Dataset Management with CLI and SDK

In this tutorial, we are going to manage the CIFAR dataset with clearml-data CLI, and then use ClearML's Dataset class to ingest the data.

Creating the Dataset#

Downloading the Data#

Before we can register the CIFAR dataset with clearml-data, we need to obtain a local copy of it.

Execute this python script to download the data

from clearml import StorageManager
manager = StorageManager()
dataset_path = manager.get_local_copy(
remote_url="https://www.cs.toronto.edu/~kriz/cifar-10-python.tar.gz"
)
# make sure to copy the printed value
print("COPY THIS DATASET PATH: {}".format(dataset_path))

Expected response:

COPY THIS DATASET PATH: ~/.clearml/cache/storage_manager/global/f2751d3a22ccb78db0e07874912b5c43.cifar-10-python_artifacts_archive_None

The script prints the path to the downloaded data. It will be needed later on.

Creating the Dataset#

To create the dataset, execute the following command:

clearml-data create --project dataset_examples --name cifar_dataset

Expected response:

clearml-data - Dataset Management & Versioning CLI
Creating a new dataset:
New dataset created id=ee1c35f60f384e65bc800f42f0aca5ec

Where ee1c35f60f384e65bc800f42f0aca5ec is the dataset ID.

Adding Files#

Add the files we just downloaded to the dataset:

clearml-data add --files <dataset_path>

where dataset_path is the path that was printed earlier, which denotes the location of the downloaded dataset.

note

There's no need to specify a dataset_id, since the clearml-data session stores it.

Finalizing the Dataset#

Run the close command to upload the files (it'll be uploaded to ClearML Server by default):

clearml-data close

This command sets the dataset task's status to completed, so it will no longer be modifiable. This ensures future reproducibility.

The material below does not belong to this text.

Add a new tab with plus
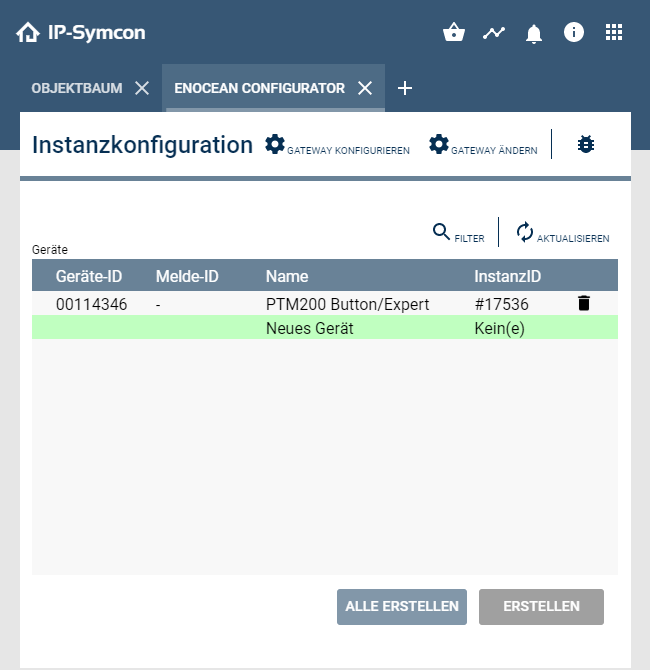Screen dimensions: 650x670 pos(405,88)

The information about the dataset, including a list of files and their sizes, can be viewed in the WebApp, in the dataset task's ARTIFACTS tab.

image

Using the Dataset#

Now that we have a new dataset registered, we can consume it.

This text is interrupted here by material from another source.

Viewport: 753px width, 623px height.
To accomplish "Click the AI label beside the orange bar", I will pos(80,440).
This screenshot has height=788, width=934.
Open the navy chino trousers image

The data_ingestion.py example script demonstrates using the dataset within Python code.

dataset_name = "cifar_dataset"
dataset_project = "dataset_examples"
from clearml import Dataset
dataset_path = Dataset.get(
dataset_name=dataset_name,
dataset_project=dataset_project
).get_local_copy()
trainset = datasets.CIFAR10(
root=dataset_path,
train=True,
download=False,
transform=transform
)

The Dataset's get_local_copy method will return a path to the cached, downloaded dataset. Then we provide the path to Pytorch's dataset object.

The script then trains a neural network to classify images using the dataset created above.